The lights dim, and the room seems to draw inward, like it’s holding its breath. Molly feels it immediately in the way Summer’s hand tightens around hers. Or maybe it’s Molly tightening first. Their fingers are laced together, knuckles pressed white, neither of them willing to let go. Onstage, the presenter begins reading the nominees for Best New Artist. Each name is followed by applause that sounds careful, restrained, as if the audience is afraid to give too much to the wrong person. Molly keeps her eyes forward. If she looks at Summer now, she might cry, and this isn’t a place for that. Not under crystal lights and roaming cameras and an industry that loves you only as long as you keep shining. Instead, she focuses on the screen as faces and album covers flicker past.
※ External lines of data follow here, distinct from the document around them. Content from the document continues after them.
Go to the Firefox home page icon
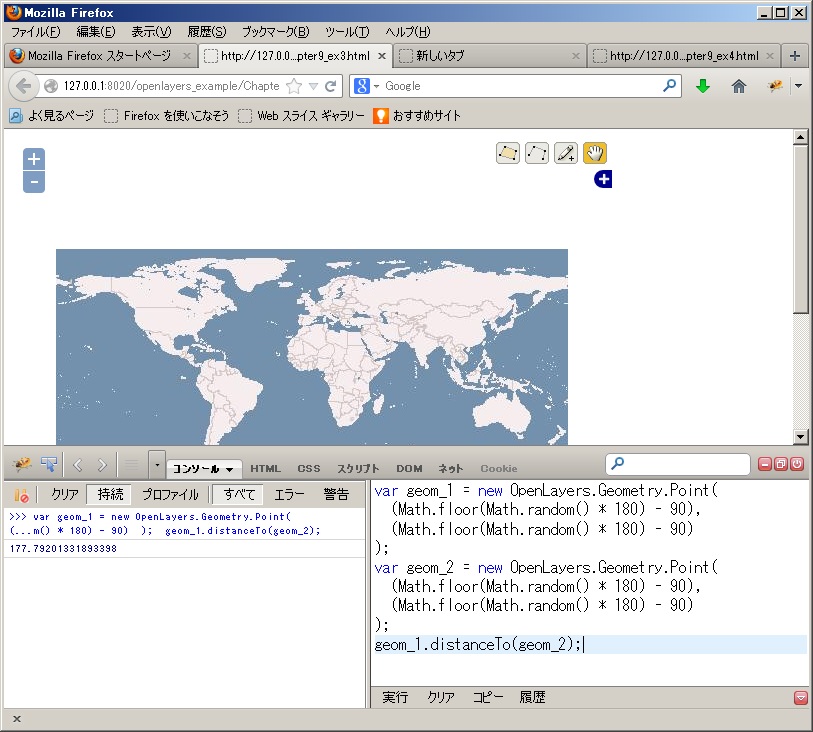 pyautogui.click(x=739, y=86)
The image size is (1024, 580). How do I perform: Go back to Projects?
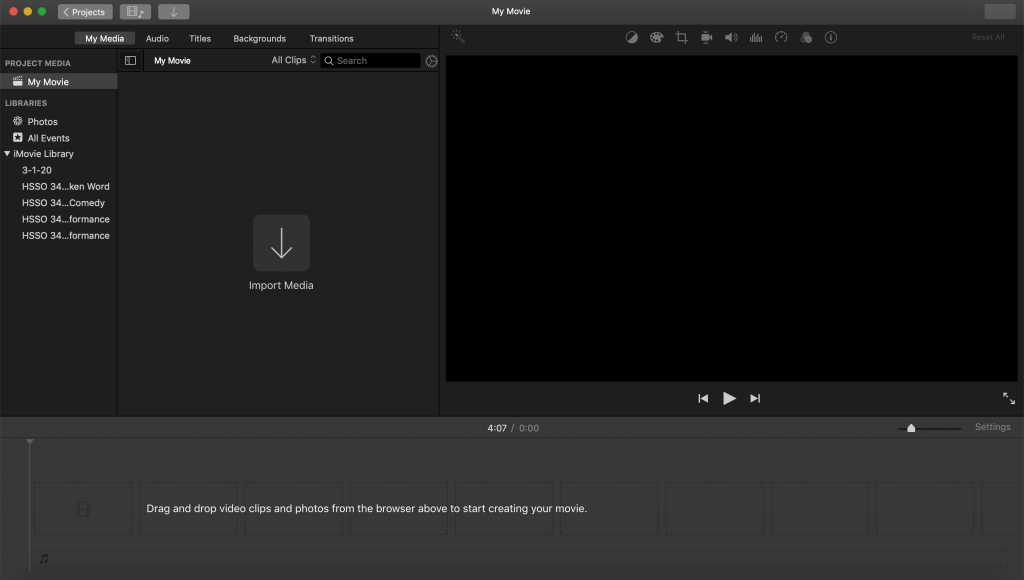click(x=85, y=12)
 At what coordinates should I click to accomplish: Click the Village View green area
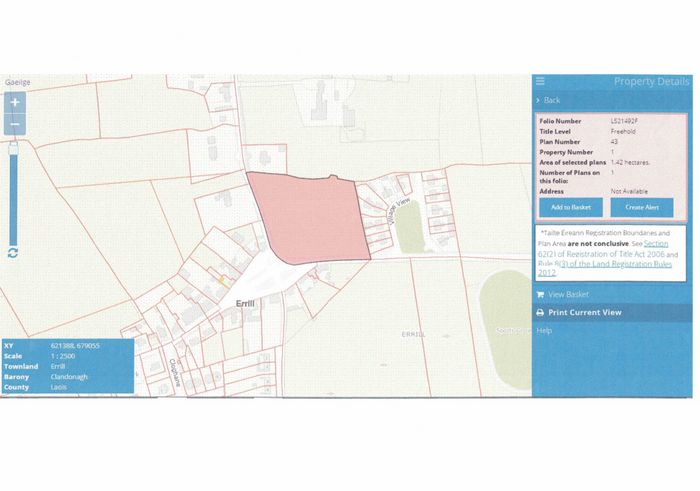[x=411, y=227]
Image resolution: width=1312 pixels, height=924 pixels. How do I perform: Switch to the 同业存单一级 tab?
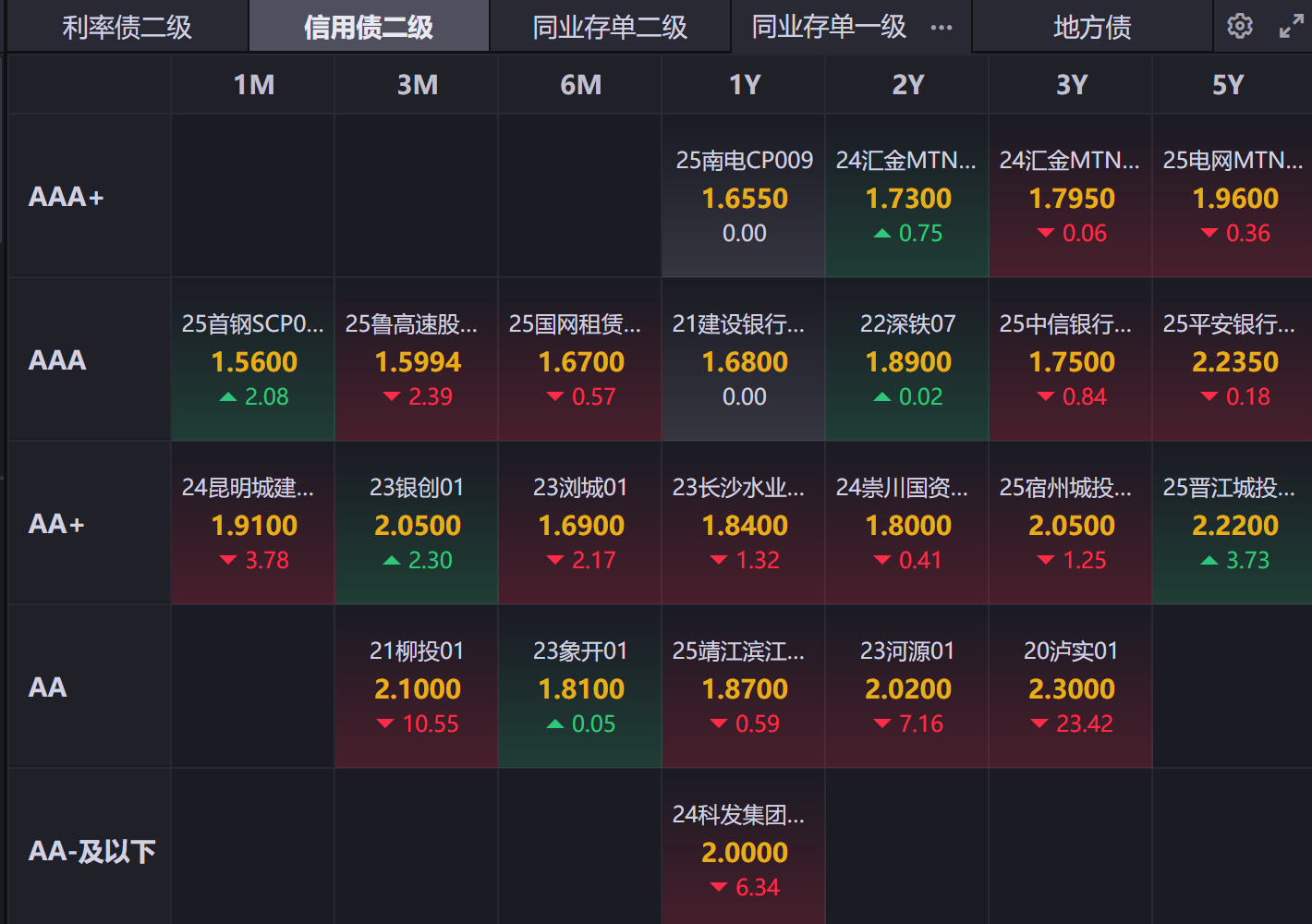click(829, 28)
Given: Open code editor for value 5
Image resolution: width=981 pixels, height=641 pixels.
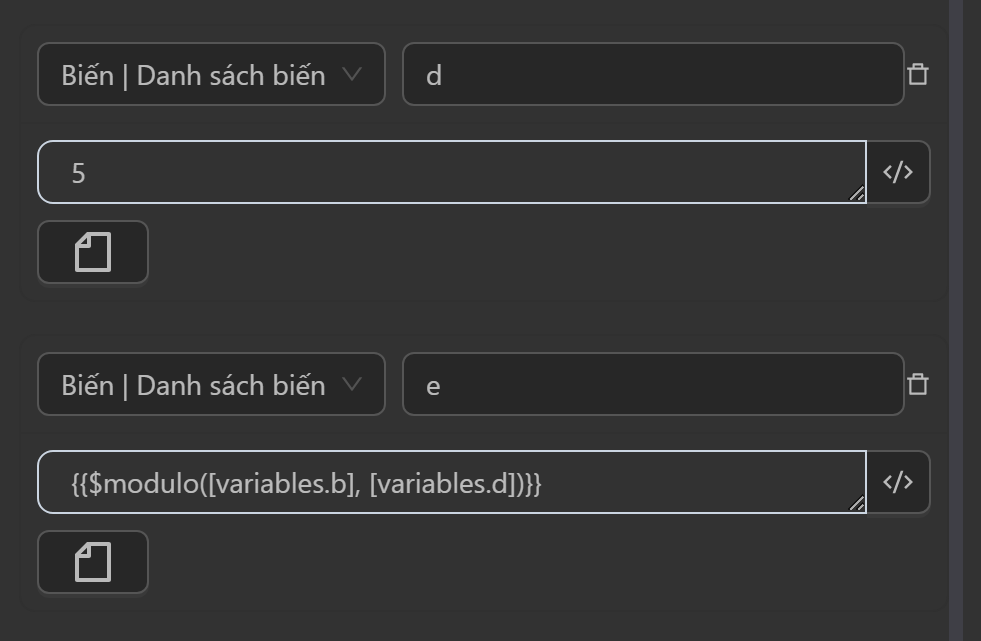Looking at the screenshot, I should click(898, 173).
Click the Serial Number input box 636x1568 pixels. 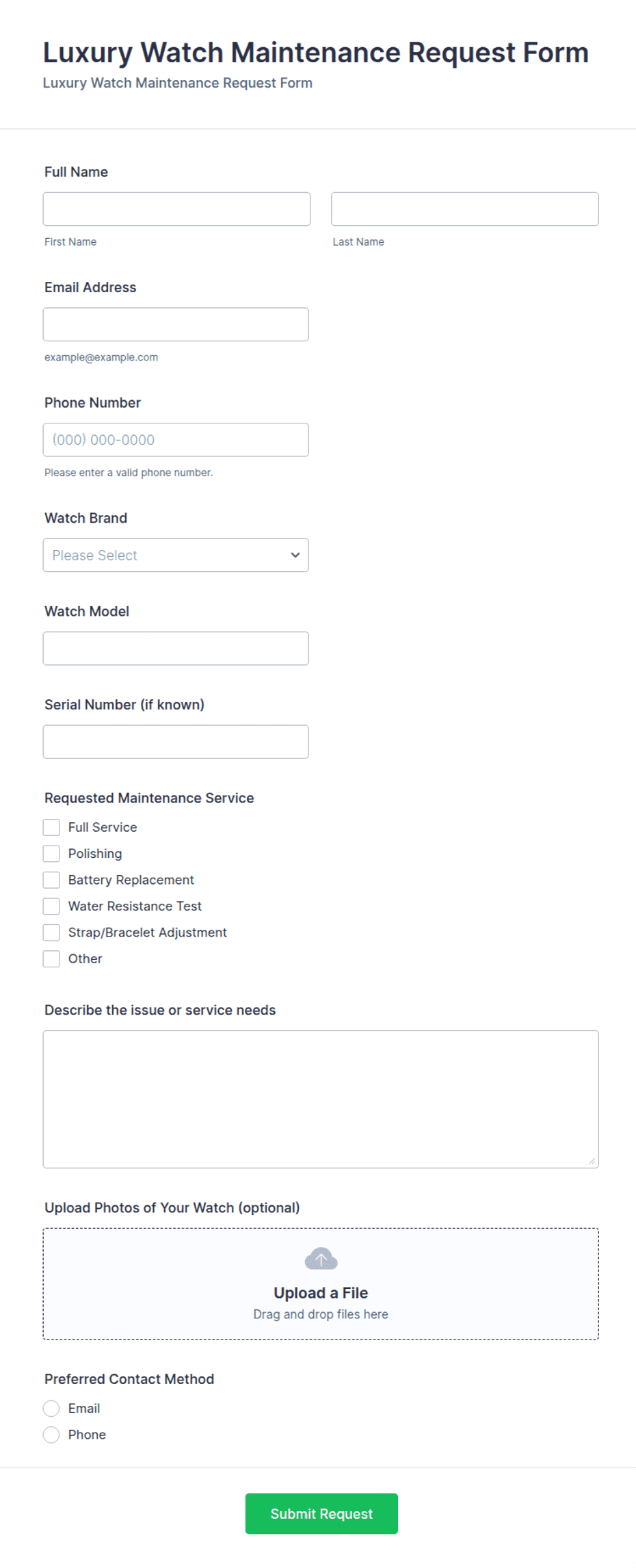pyautogui.click(x=176, y=742)
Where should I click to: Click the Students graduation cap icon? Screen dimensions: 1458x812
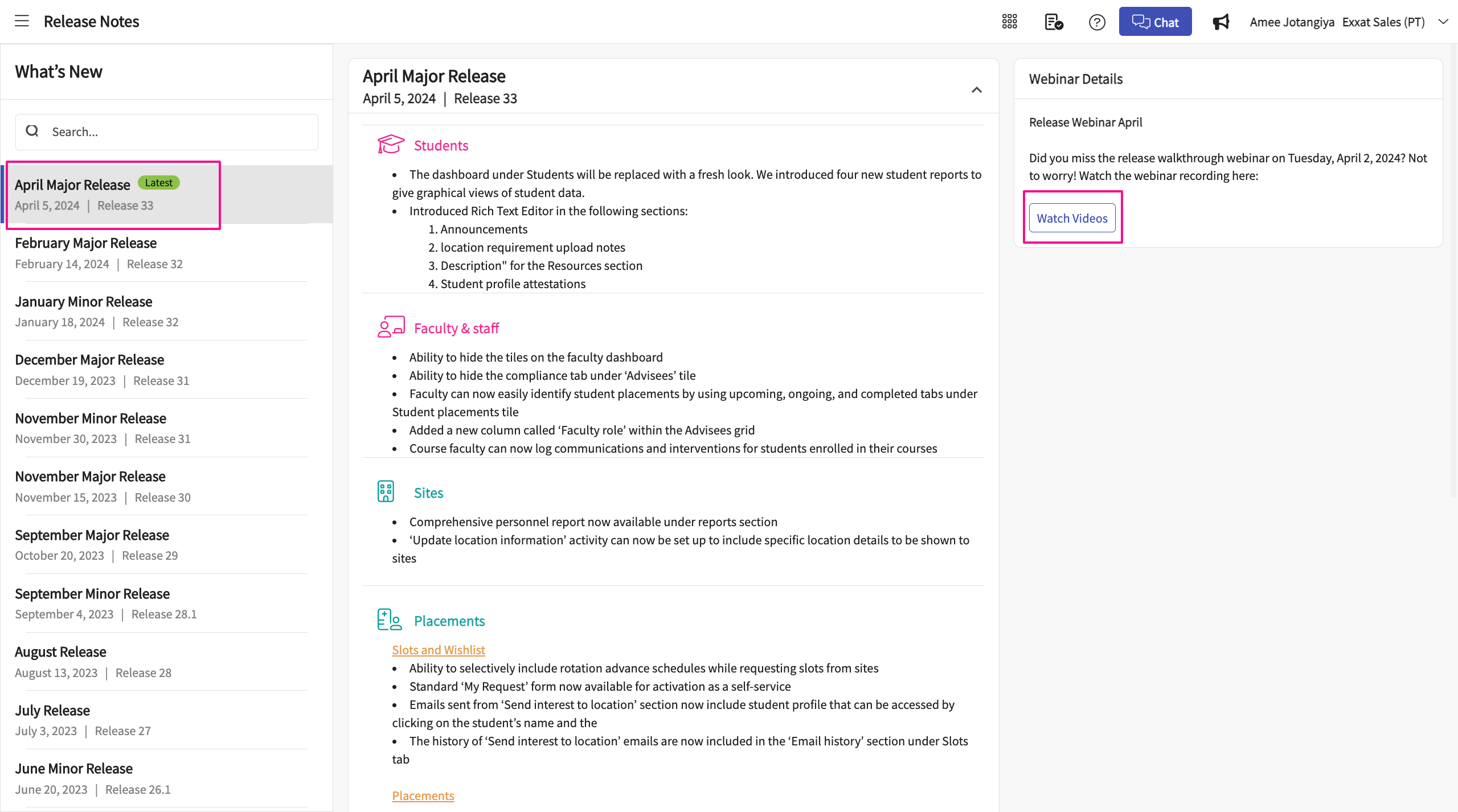pos(391,144)
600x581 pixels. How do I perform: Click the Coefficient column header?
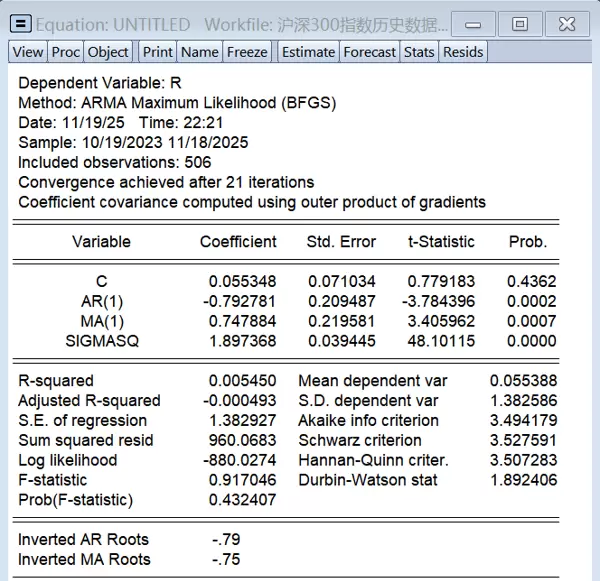point(238,242)
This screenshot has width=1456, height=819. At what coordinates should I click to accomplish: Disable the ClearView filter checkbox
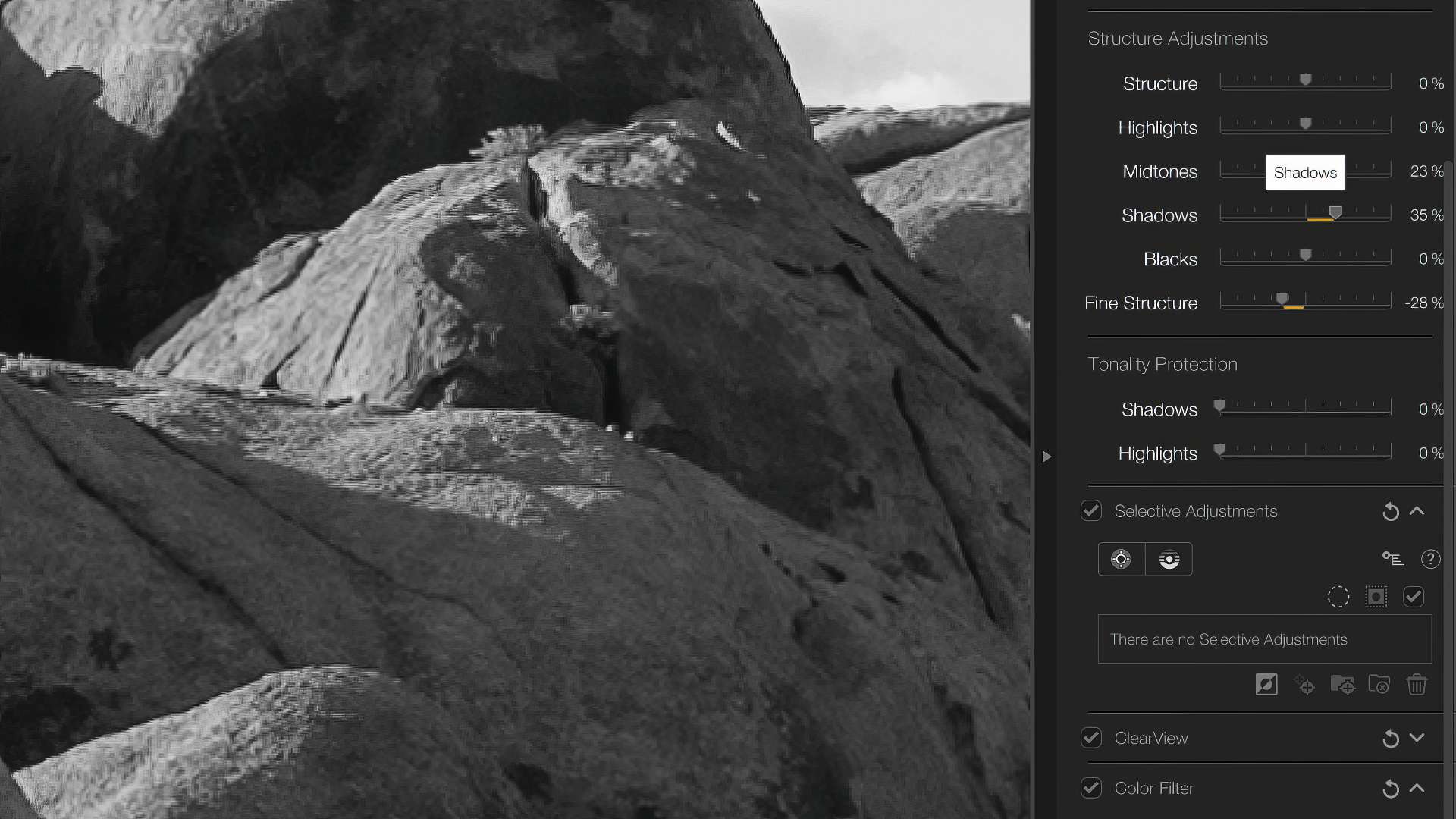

Summer deserves this. The thought settles heavy in Molly’s chest. She deserves it in a way that feels inevitable. Molly has known talented people. Loved talented people. Loud ones, confident ones, people who confuse ambition with artistry. Summer has never that. Her brilliance is quieter, earned the hard way, carved out of nights spent rewriting lyrics until they hurt. Loving Summer has taught Molly that real talent doesn’t demand attention. It waits, patient, until the world catches up.
The presenter clears their throat. “And the award for Best New Artist goes to-”
The pause stretches. Cameras sweep the crowd. Molly’s heartbeat roars in her ears.
“-Summer North.”
For a single, fragile second, nothing happens.
Then the room explodes.
Applause crashes in from all sides, sudden and overwhelming. Someone behind them gasps. The screen flashes Summer’s name in bold, undeniable letters. Molly turns just in time to see Summer’s reaction. Her own heart practically splitting down the middle as it gre from the sight alone. Molly leans in, grounding her with touch alone, pressing her forehead briefly to Summer’s temple. “You did it,” she murmurs, low and steady. “I'm so fucking proud of you," She whispered as tears flooded her eyes.